WASHINGTON — Officials in Tulsa, Okla., are warning that President Trump’s planned campaign rally on Saturday — his first in over three months — is likely to worsen an already troubling spike in coronavirus infections and could become a disastrous “super spreader.”

They are pleading with the Trump campaign to cancel the event, slated for a 20,000-person indoor arena — or at least move it outdoors.

“It’s the perfect storm of potential over-the-top disease transmission,” said Bruce Dart, the executive director of the Tulsa health department. “It’s a perfect storm that we can’t afford to have.”

Tulsa County, which includes the city of Tulsa, tallied 89 new coronavirus cases on Monday, its one-day high since the virus’s outbreak, according to the Tulsa Area Emergency Management Agency.

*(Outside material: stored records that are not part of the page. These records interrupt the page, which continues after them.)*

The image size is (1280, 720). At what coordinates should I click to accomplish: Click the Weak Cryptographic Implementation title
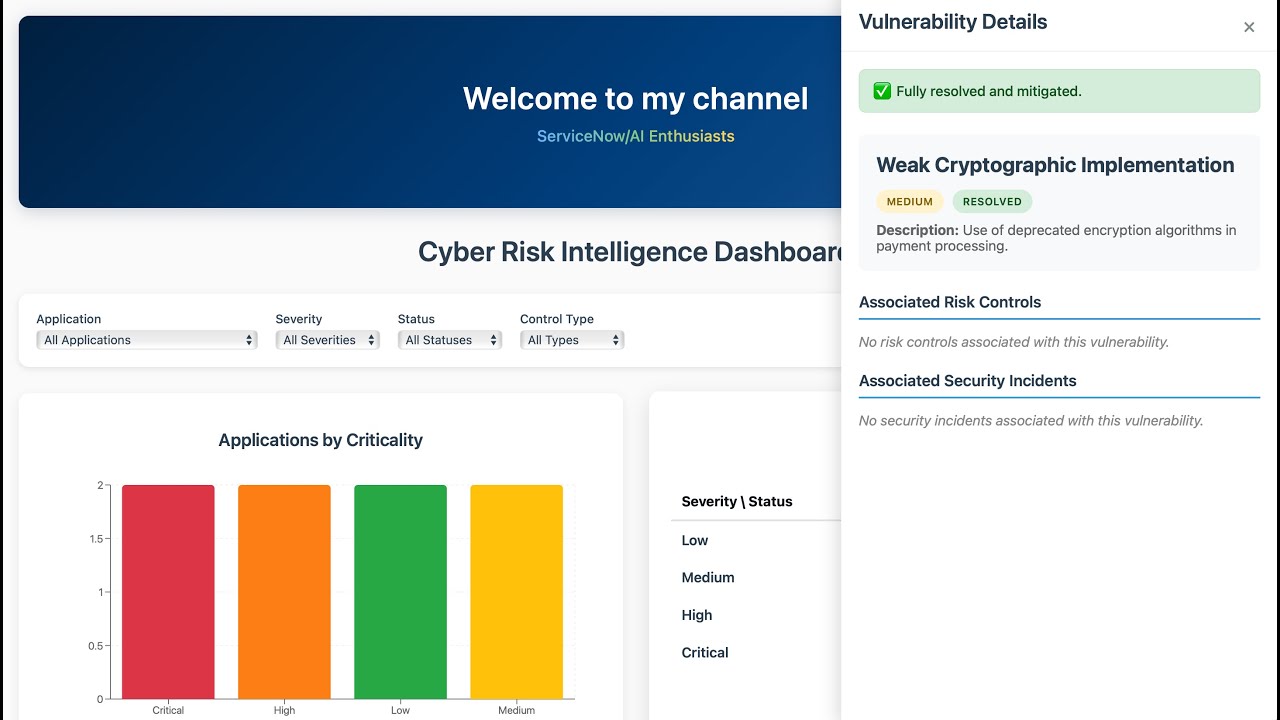point(1055,165)
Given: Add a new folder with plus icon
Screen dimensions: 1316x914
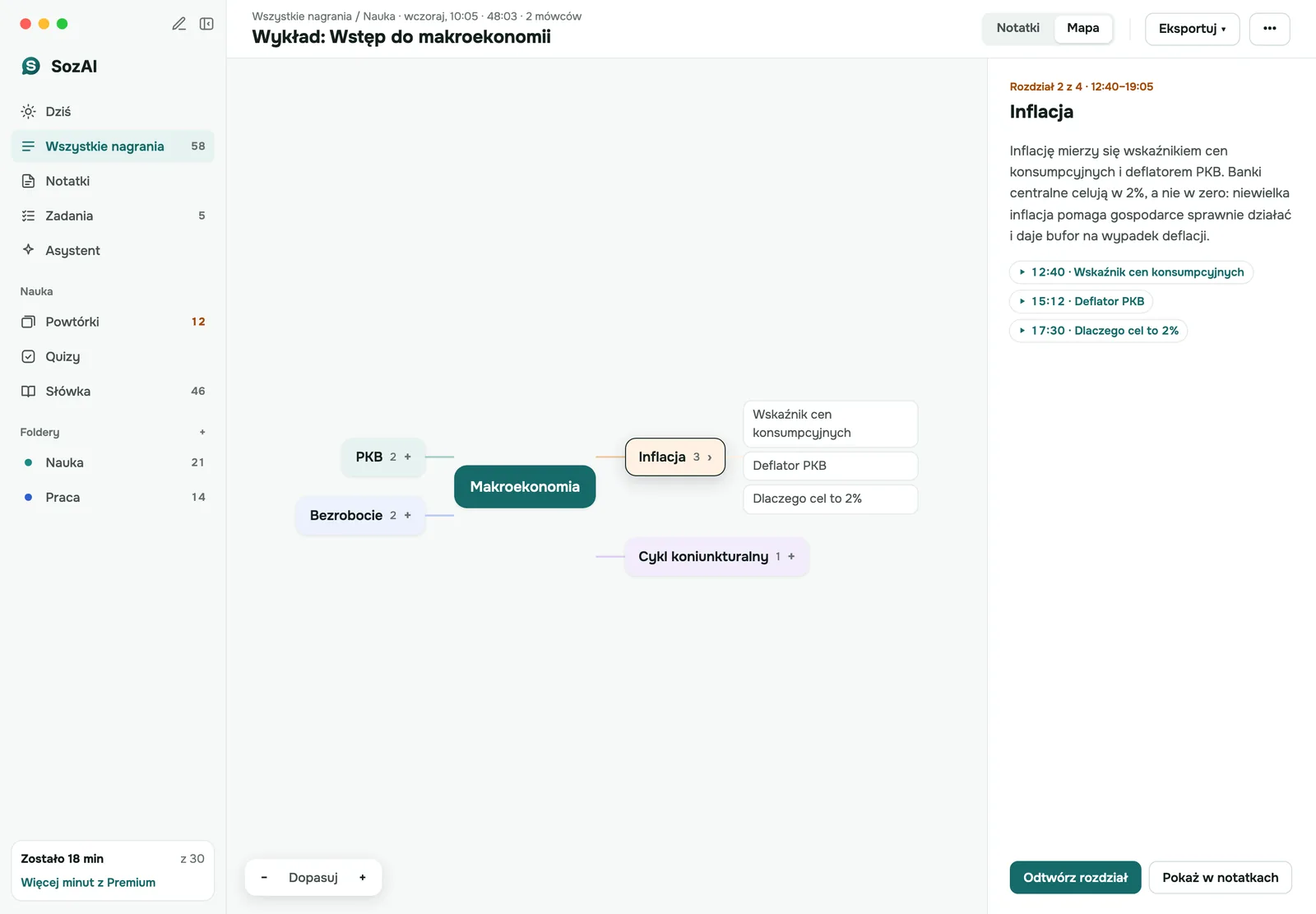Looking at the screenshot, I should click(202, 432).
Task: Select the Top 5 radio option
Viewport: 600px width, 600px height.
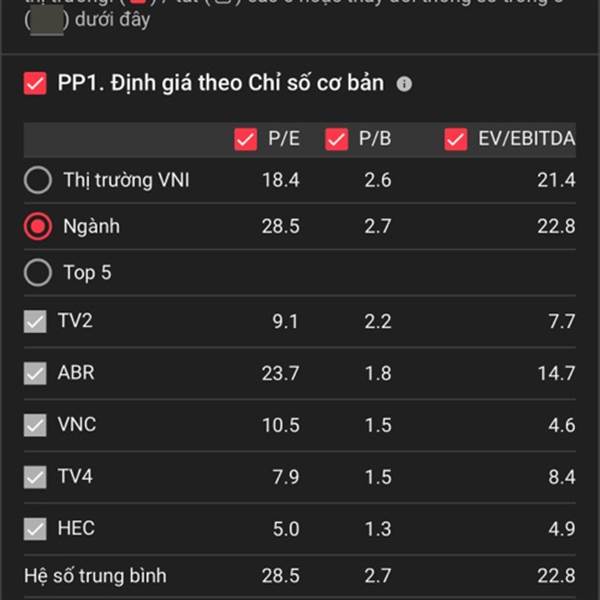Action: point(38,273)
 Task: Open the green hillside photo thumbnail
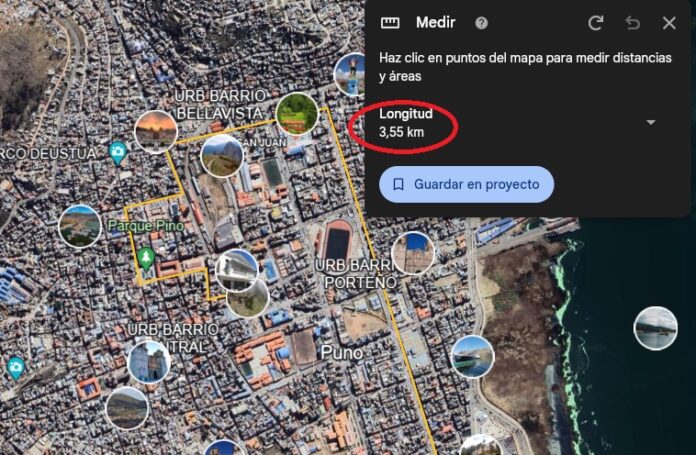point(297,113)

The number of active coronavirus cases climbed to 532 from 188 in a one-week period, a 182 percent increase; hospitalizations with Covid-19 almost doubled.

That spike has local officials and public health experts concerned about welcoming the nation’s first indoor mass gathering since Mr. Trump declared a national emergency in mid-March, an influx of thousands of people interacting inside and outside, amounting to a sprawling coronavirus petri dish.

“There’s just nothing good about this, and particularly in an enclosed arena,” said Karen Keith, a Tulsa County commissioner who oversees the area where the rally is supposed to take place. “I don’t want people to lose a parent. I don’t want them to lose a grandma. I don’t want them to lose a family member over this.”